TEMPO.CO, Jakarta - Beberapa hari terakhir publik menyorot rencana pembebasan narapidana tindak pidana terorisme Abu Bakar Baasyir. Rencana pembebasan ini mencuat setelah Yusril Ihza Mahendra mengungkapkan bahwa Presiden Joko Widodo atau Jokowi setuju untuk membebaskan Baasyir dengan mempertimbangkan alasan kemanusiaan, kesehatan dan tanpa pemenuhan atas syarat pengajuan bebas bersyarat.
Baca: Wiranto: Pembebasan Abu Bakar Baasyir Masih Dipertimbangkan
"Saya melaporkan kepada Pak Presiden saat persiapan debat di Djakarta Teater," kata Yusril yang juga menjadi penasehat hukum Jokowi tersebut pada Sabtu, 19 Januari 2019.
Meski demikian, hal ini menimbulkan polemik lantaran Baasyir tak mau menandatangani ikrar setia kepada Indonesia dan Pancasila. Padahal, ikrar ini merupakan salah satu syarat admnistratif jika Baasyir ingin mendapatkan kesempatan bebas bersyarat seperti tercantum dalam Pasal 82, 83 dan 84 Peraturan Menteri Hukum dan Hak Asasi Manusia Nomor 3 Tahun 2018.
Pakar hukum pidana Abdul Fickar Hadjar menilai, jika tidak ada landasan hukum dalam rencana pembebasan Baasyir bisa mengacaukan sistem hukum Indonesia. Sebab keputusan Jokowi tersebut tak memiliki landasan hukum yang jelas. "Presiden dapat dianggap mengangkangi konstitusi,” kata Fickar saat dihubungi, Ahad, 20 Januari 2019.
Baca: Tarik Ulur Rencana Pembebasan Abu Bakar Ba'asyir
Menurut Fickar langkah Jokowi membebaskan Baasyir tidak menutup kemungkinan menimbulkan kesan adanya tujuan politik. Ia menyarankan Presiden Jokowi membuat landasan hukum berupa Perpu, Perpres atau Peraturan Menkumham sebagai dasar tindakannya agar tidak menimbulkan kesan semaunya.

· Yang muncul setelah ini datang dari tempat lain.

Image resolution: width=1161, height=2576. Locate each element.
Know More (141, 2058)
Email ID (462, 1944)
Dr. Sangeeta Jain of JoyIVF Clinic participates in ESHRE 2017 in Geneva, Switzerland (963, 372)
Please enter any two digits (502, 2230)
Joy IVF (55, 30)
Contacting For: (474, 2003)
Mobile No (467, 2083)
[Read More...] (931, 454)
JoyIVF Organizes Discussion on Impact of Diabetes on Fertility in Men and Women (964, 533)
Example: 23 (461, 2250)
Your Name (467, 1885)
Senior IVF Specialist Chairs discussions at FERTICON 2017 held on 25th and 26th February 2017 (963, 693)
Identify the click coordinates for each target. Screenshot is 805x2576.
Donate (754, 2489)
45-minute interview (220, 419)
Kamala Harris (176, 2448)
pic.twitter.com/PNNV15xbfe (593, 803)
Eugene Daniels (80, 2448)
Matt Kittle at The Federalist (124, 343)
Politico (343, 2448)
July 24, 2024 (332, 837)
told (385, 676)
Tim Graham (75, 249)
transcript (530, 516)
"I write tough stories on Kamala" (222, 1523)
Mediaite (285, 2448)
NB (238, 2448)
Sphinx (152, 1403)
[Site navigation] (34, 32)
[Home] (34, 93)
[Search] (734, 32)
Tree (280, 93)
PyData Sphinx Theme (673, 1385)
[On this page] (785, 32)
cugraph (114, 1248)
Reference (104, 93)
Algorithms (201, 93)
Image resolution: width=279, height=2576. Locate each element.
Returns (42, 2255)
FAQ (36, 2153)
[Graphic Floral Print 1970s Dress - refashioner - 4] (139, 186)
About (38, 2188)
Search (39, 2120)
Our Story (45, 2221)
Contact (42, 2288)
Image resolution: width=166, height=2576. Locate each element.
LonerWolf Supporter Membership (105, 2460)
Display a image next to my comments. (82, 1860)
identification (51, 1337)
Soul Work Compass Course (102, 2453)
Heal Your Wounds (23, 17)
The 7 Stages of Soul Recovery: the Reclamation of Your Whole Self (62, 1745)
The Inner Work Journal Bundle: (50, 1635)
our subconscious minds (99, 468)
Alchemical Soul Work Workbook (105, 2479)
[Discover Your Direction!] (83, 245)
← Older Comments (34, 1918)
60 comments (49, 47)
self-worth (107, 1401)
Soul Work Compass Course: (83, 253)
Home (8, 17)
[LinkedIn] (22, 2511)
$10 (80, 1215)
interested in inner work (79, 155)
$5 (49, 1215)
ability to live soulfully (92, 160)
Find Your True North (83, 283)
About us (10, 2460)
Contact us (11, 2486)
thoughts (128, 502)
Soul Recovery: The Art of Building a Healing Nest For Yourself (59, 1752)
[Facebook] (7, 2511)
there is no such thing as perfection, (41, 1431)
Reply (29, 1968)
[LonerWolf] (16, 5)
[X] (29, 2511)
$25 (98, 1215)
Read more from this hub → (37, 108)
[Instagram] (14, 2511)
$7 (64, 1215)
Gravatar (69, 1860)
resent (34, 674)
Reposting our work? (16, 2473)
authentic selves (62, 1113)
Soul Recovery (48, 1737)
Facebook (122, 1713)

Merujuk pada peraturan, selain pengajuan bebas bersyarat narapidana terorisme juga bisa mengajukan grasi kepada presiden. Hal ini sesuai dengan Undang-Undang No 22 Tahun 2002 juncto Undang-Undang Nomor 5 Tahun 2010 tentang Grasi dan Putusan MK Nomor 107/PUU-XII/2015. Grasi merupakan pengampunan berupa perubahan, peringanan, pengurangan, atau penghapusan pelaksanaan pidana kepada terpidana yang diberikan oleh Presiden.
Adapun grasi hanya bisa diajukan satu kali. Dengan mengajukan grasi maka seseorang yang mendapatkan grasi dari presiden telah mengaku bersalah dan memohon pengampunan kepada presiden. Kendati begitu, tindak pidana pelaku tidak hilang namun hanya mengampuni atau menghilangkan hukuman penjara.
Baca: Penjelasan Yusril Soal Pembebasan Abu Bakar Baasyir Dipermudah
Meski begitu, Baasyir agaknya tak akan menempuh langkah grasi. Hal ini disampaikan oleh Tim Pengacara Muslim (TPM) yang mengawal kasus Baasyir. "Ustadz tidak pernah mengajukan grasi," kata Ketua Pembina Tim Pengacara Muslim (TPM), Mahendradatta pada Jumat, 18 Januari 2019.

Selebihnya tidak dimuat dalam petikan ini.